Well I don't think we'll all be driving around in 6L V8 cars instead of Ford Focuses anytime soon, but yeah.
foxgoosefinch · 02/11/2021 11:19

@daimbarsatemydogsbone

Got to go back a very long way now before locally grown fresh food was eaten by the majority of people. Poorer people ate very badly during most of the 20th century, especially postwar, and suffered health problems and widespread tooth decay as a result. It’s a big myth that the wartime generation were healthier.

Good point - and while we're heading back to the 50's - do we want a 50s level of NHS?

Exactly - my working class paternal grandmother (who died in 2005), had all her teeth removed during her first pregnancy (aged 20!) This was quite common as the state of people’s teeth was really shocking at the time due to poor diet. Just think of how many people had dentures, diabetes, heart issues in that generation alone. My relatives of that generation hardly ate a vegetable unless it was a cabbage that had been boiled to death. Their staple diet was tinned meat pies, meat paste sandwiches, packet soups, tinned fish and meat, chocolate biscuits, cheap pop, builders’ tea and Mr Kipling - pretty much all their lives.

It was my (boomer) parents’ generation who were interested in growing their own veg, cooking and eating better from the 70s onwards. Now, not all boomers, I agree. But the wartime generation did not have healthy diets and any veg they ate during the war for a few years was certainly cancelled out by the rest of their diets and all the powdered sugary rubbish! My gran fed all her babies in the 40s and 50s on “National dried milk” formula (the ingredients of which would make your eyes pop today!) mixed with Ribena and rosehip syrup.

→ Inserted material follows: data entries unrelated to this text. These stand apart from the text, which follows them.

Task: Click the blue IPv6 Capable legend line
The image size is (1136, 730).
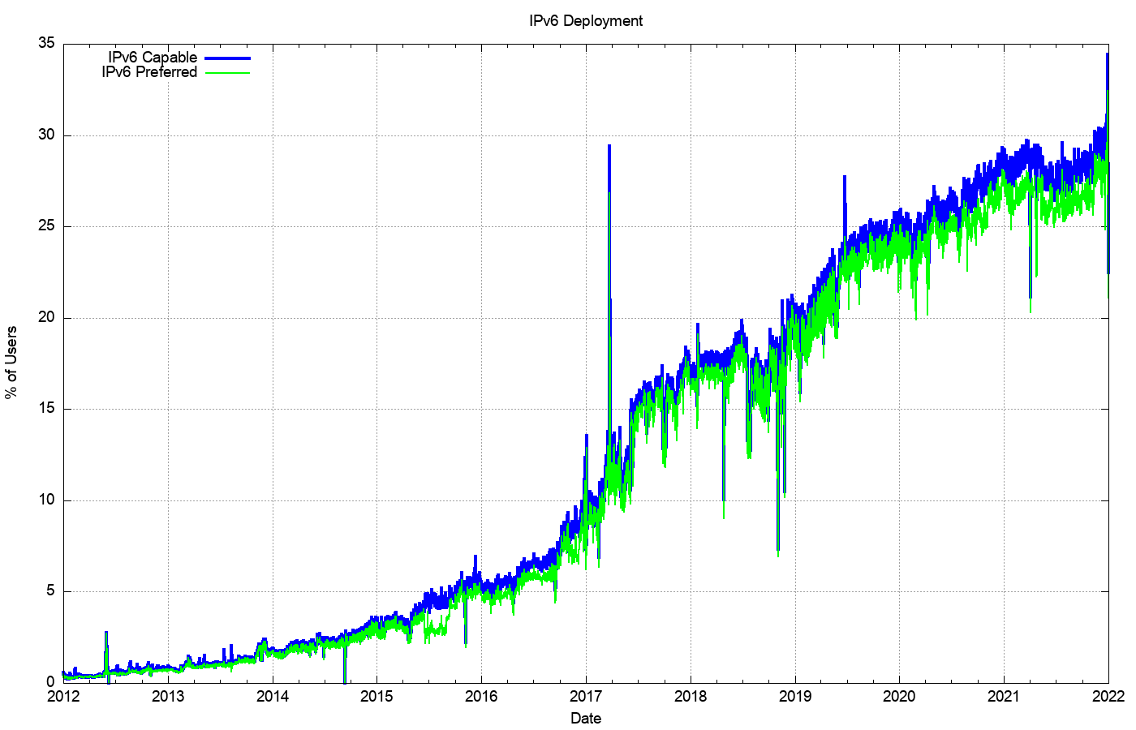Action: click(x=227, y=58)
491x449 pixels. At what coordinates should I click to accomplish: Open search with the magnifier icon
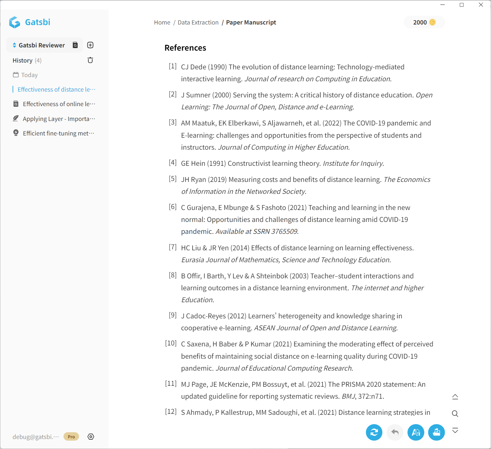coord(455,414)
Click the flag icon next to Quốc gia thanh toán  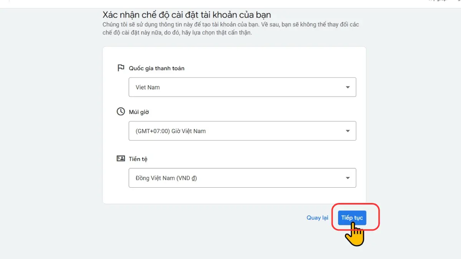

cromwell44 · 02/11/2021 11:27

YABVVU
You are part of the problem but want to make yourself feel better by ranting about other people's tat.
If you're going to be a sheep and but into this stuff at least own it.

FlyingPandas · 02/11/2021 11:27

@speakout

Who gets to decide what is "tat" though? A White Company candle? Yet another pair of Jimmy Choos? Gucci perfume?

There is a grat deal of expensive shite polluting the planet- it isn't all stuff bought by the great unwashed at B&M.

I think this ^^ is a very good point.

It all has an impact -not just Halloween and Christmas.

Buying clothes, handbags, shoes, housewares, posh stuff, designer stuff, cheap stuff, you name it, people buy it. Year in, year out. I remember a thread on here with the OP talking about buying ‘the new autumn range’ of bed linen every year ‘because she loved it’ -again, why?

Arguably the expensive luxurious tat is just as costly to the planet as the mass produced Halloween plastic.

I know so many women who go clothes shopping and buy a load of new gear every month. Again, why? Just wear what you already have ffs. Rewear and rewear and rewear. No one needs new clothes and handbags and shoes every bloody month.

There are small things everyone can do and buying less new stuff full stop is one of them.